(Dataset records)
* start *

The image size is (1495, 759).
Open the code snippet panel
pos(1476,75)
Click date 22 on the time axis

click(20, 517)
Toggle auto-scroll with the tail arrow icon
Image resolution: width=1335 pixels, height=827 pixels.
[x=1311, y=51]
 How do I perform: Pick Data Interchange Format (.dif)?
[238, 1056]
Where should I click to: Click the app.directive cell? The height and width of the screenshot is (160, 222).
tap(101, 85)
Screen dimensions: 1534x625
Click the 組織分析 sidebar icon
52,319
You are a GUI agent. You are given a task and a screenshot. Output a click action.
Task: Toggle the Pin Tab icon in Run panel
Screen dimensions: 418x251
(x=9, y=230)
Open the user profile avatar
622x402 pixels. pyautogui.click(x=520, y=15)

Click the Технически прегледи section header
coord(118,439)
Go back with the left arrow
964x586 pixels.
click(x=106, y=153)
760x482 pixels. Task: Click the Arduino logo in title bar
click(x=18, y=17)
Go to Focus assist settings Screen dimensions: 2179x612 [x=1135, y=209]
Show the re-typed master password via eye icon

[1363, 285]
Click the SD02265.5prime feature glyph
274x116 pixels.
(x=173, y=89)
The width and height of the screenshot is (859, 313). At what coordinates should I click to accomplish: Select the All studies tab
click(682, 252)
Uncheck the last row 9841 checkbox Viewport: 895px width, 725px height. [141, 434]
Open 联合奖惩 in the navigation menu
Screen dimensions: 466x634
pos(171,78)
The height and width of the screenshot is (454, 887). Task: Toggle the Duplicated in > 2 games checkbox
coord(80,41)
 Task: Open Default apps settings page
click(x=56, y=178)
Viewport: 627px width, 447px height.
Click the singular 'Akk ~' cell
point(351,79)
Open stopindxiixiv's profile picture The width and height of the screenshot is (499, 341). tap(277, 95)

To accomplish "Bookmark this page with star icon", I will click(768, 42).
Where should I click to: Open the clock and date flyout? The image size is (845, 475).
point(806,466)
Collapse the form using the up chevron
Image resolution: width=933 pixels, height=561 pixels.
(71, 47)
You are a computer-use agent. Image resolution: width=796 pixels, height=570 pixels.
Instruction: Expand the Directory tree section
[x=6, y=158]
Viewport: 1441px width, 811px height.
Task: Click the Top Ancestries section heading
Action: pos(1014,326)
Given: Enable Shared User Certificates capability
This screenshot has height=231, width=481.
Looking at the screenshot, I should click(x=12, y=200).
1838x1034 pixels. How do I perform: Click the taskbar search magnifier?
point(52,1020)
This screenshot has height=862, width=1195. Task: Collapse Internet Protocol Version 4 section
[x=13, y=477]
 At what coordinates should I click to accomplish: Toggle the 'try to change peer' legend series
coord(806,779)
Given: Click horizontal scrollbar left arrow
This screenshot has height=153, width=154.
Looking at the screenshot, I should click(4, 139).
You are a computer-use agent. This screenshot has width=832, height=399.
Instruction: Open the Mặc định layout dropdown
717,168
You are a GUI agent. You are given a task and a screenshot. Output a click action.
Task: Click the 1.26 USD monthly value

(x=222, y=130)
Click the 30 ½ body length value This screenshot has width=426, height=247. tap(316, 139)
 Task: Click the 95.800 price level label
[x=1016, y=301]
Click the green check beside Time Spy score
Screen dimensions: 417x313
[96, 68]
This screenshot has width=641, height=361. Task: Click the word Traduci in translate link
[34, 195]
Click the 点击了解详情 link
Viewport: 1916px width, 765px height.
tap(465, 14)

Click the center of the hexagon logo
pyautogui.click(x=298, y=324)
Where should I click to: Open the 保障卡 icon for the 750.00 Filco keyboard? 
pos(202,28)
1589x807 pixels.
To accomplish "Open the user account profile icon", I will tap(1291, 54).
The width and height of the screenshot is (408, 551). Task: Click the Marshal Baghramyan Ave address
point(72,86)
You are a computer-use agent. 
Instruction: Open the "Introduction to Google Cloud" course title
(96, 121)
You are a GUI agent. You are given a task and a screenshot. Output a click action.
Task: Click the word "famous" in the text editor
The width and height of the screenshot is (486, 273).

* end *

◆ **WHAT YOU SHOULD DO**: Swap every "Screen dimensions" in the material for "Screen size", and leave everything else as it is.

◆ **ANSWER FOR THE TASK**:
The image size is (1495, 759).
Open the code snippet panel
pos(1476,75)
Click date 22 on the time axis

click(20, 517)
Toggle auto-scroll with the tail arrow icon
Image resolution: width=1335 pixels, height=827 pixels.
[x=1311, y=51]
 How do I perform: Pick Data Interchange Format (.dif)?
[238, 1056]
Where should I click to: Click the app.directive cell? The height and width of the screenshot is (160, 222).
tap(101, 85)
Screen size: 1534x625
Click the 組織分析 sidebar icon
52,319
You are a GUI agent. You are given a task and a screenshot. Output a click action.
Task: Toggle the Pin Tab icon in Run panel
Screen size: 418x251
(x=9, y=230)
Open the user profile avatar
622x402 pixels. pyautogui.click(x=520, y=15)

Click the Технически прегледи section header
coord(118,439)
Go back with the left arrow
964x586 pixels.
click(x=106, y=153)
760x482 pixels. Task: Click the Arduino logo in title bar
click(x=18, y=17)
Go to Focus assist settings Screen size: 2179x612 [x=1135, y=209]
Show the re-typed master password via eye icon

[1363, 285]
Click the SD02265.5prime feature glyph
274x116 pixels.
(x=173, y=89)
The width and height of the screenshot is (859, 313). At what coordinates should I click to accomplish: Select the All studies tab
click(682, 252)
Uncheck the last row 9841 checkbox Viewport: 895px width, 725px height. [141, 434]
Open 联合奖惩 in the navigation menu
Screen size: 466x634
pos(171,78)
The height and width of the screenshot is (454, 887). Task: Toggle the Duplicated in > 2 games checkbox
coord(80,41)
 Task: Open Default apps settings page
click(x=56, y=178)
Viewport: 627px width, 447px height.
Click the singular 'Akk ~' cell
point(351,79)
Open stopindxiixiv's profile picture The width and height of the screenshot is (499, 341). tap(277, 95)

To accomplish "Bookmark this page with star icon", I will click(768, 42).
Where should I click to: Open the clock and date flyout? The image size is (845, 475).
point(806,466)
Collapse the form using the up chevron
Image resolution: width=933 pixels, height=561 pixels.
(71, 47)
You are a computer-use agent. Image resolution: width=796 pixels, height=570 pixels.
Instruction: Expand the Directory tree section
[x=6, y=158]
Viewport: 1441px width, 811px height.
Task: Click the Top Ancestries section heading
Action: pos(1014,326)
Given: Enable Shared User Certificates capability
This screenshot has height=231, width=481.
Looking at the screenshot, I should click(x=12, y=200).
1838x1034 pixels. How do I perform: Click the taskbar search magnifier?
point(52,1020)
This screenshot has height=862, width=1195. Task: Collapse Internet Protocol Version 4 section
[x=13, y=477]
 At what coordinates should I click to accomplish: Toggle the 'try to change peer' legend series
coord(806,779)
Given: Click horizontal scrollbar left arrow
This screenshot has height=153, width=154.
Looking at the screenshot, I should click(4, 139).
You are a computer-use agent. This screenshot has width=832, height=399.
Instruction: Open the Mặc định layout dropdown
717,168
You are a GUI agent. You are given a task and a screenshot. Output a click action.
Task: Click the 1.26 USD monthly value

(x=222, y=130)
Click the 30 ½ body length value This screenshot has width=426, height=247. tap(316, 139)
 Task: Click the 95.800 price level label
[x=1016, y=301]
Click the green check beside Time Spy score
Screen size: 417x313
[96, 68]
This screenshot has width=641, height=361. Task: Click the word Traduci in translate link
[34, 195]
Click the 点击了解详情 link
Viewport: 1916px width, 765px height.
tap(465, 14)

Click the center of the hexagon logo
pyautogui.click(x=298, y=324)
Where should I click to: Open the 保障卡 icon for the 750.00 Filco keyboard? 
pos(202,28)
1589x807 pixels.
To accomplish "Open the user account profile icon", I will tap(1291, 54).
The width and height of the screenshot is (408, 551). Task: Click the Marshal Baghramyan Ave address
point(72,86)
You are a computer-use agent. 
Instruction: Open the "Introduction to Google Cloud" course title
(96, 121)
You are a GUI agent. You are given a task and a screenshot. Output a click action.
Task: Click the word "famous" in the text editor
The width and height of the screenshot is (486, 273).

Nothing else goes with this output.